De acuerdo, sabemos que los cuentos son ficción y que suelen tener final feliz pero… ¿no os gustaría que se convirtiera en realidad y llegara el día en el que disfruten con una sabrosa ración de melón o una rica naranja? Pues se acabó tanto cuento. Toma buena nota de nuestros consejos para que los niños coman fruta… y fin de tanta historia:

 

–       Mi mamá come manzana. La familia, y sobre todo los padres, son un referente para los más pequeños. Los niños se fijan en los mayores y quieren imitarlos. Si ven en casa que se come fruta con frecuencia, acabará haciendo lo mismo que sus padres. ¡Predica con el ejemplo!

 

–       De expedición al súper. Llévalos al supermercado, hazles partícipes en la elección de la fruta y que ésta sea variada. Un frutero colorido con naranjas, plátanos, ciruelas y manzanas en la mesa del comedor, sin duda llamará su atención.

 

–       La máscara del kiwi. No es la última película de Antonio Banderas,  es la nueva forma de servir esta fruta para que pase más desapercibida a los ojos del pequeños.

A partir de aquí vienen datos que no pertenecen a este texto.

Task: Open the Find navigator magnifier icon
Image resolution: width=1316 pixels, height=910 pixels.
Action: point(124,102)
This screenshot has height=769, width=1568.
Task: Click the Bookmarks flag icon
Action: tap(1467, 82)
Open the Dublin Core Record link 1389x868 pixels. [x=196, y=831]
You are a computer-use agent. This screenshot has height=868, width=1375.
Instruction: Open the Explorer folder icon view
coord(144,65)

Prepárala en batido, con cereales, en modo de tarta, compotas, gelatina, mezclada con yogurt o añadiéndosela a comidas que le gusten. El niño disfrutará de la fruta (enmascarada) como nunca.

 

–       Imaginación al poder. A los niños les encanta hacer actividades con sus padres, se sienten importantes y protagonistas. Elabora platos divertidos y haz que ellos participen en su preparación. Si le ponen mala cara a un caqui, seguro que no se resiste a una mariquita con cuerpo de caqui, cabeza de sandía y pequitas de uva. Juega y crea con él todo un mundo de vitaminas.

 

Con paciencia y creatividad conseguirás que los más pequeños de la casa disfruten con la fruta, que tan importante es para ellos en su crecimiento. Prueba nuestros consejos y verás como “colorín, colorado, la fruta del plato se ha acabado”.